O mundo passou por dois choques sistêmicos no espaço de dois anos. A pandemia de covid-19 desde início de 2020 e a ocupação da Ucrânia pela Rússia desde o final de fevereiro último. As ramificações destes conflitos têm múltiplas dimensões; afetam o funcionamento da economia, comércio e preços de bens básicos, bem como a qualidade e a expectativa de vida de populações inteiras.

Além disso, o vaivém da geopolítica em sua corrida tecnológica tem o potencial de alterar as regras do jogo na interação entre as nações. Estes dois processos são constrangidos por algo ainda mais amplo: a crise climática.

Temos, assim, os 3 C’s: Conflito (entre Ucrânia e Rússia), COVID-19 e Clima. Estes são os marcos das novas décadas.

A Paridade de preços de importação (PPI) da Petrobras desconsidera os efeitos sociais da calibragem dos preços

Seus impactos podem ser resumidos em três grandes dimensões econômicas, os 3 F’s (em inglês): Fuel (combustíveis), Food (alimentos) e Finance (finanças).

A pandemia de covid-19 afetou profundamente o funcionamento das cadeias produtivas globais e lançou efeitos distributivos perversos sobre os países menos desenvolvidos. A carestia global de combustíveis e alimentos se deve a gargalos do transporte marítimo que representam 80% do comércio mundial de bens, das limitações de infraestrutura que acometem quase todos os países (desenvolvidos inclusive) e da incrível quantidade de dinheiro que os Bancos Centrais dos países desenvolvidos injetaram no sistema financeiro internacional, bem como os generosos pacotes de transferências sociais em vários governos mundo afora.

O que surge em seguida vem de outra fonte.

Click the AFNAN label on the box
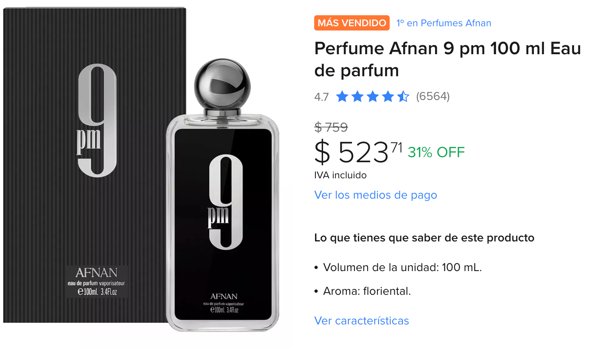 tap(96, 272)
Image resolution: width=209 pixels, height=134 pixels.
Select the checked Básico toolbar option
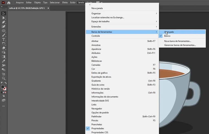167,36
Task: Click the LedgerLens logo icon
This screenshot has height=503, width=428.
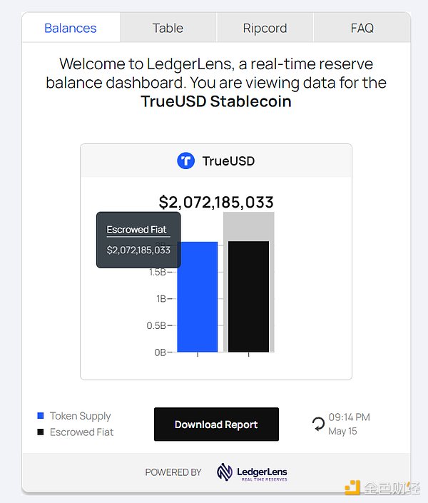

As crises oferecem uma oportunidade. Precisamos trabalhar para poder aproveitá-la

Estes dois últimos fatores turbinaram a sanha especulativa em mercados de derivativos baseados nos preços de commodities, elevando o risco financeiro de instituições de investimento posicionadas nestes instrumentos. Esta tempestade perfeita conjuga rigidez das condições de oferta com expansão abrupta da demanda em um cenário de elevado endividamento corporativo e familiar. Foi nesta paisagem pouco alvissareira que se adicionou o conflito entre Rússia e Ucrânia.

Rearranjo do sistema geopolítico global

Ambos os países estão entre os maiores exportadores de commodities do mundo. Os preços do trigo, do milho e do petróleo – dentre outros – dispararam nas bolsas mundo afora. Para agravar a situação, a Rússia é exportadora relevante de fertilizantes. Em face das sanções impetradas contra o país pelos países da OTAN, liderados pelos EUA, o risco de crise de abastecimento destes bens torna desastrosos os efeitos potenciais sobre a capacidade produtiva de bens alimentícios não apenas na Rússia, mas em todos os países que dependem de suas volumosas exportações de bens finais e intermediários.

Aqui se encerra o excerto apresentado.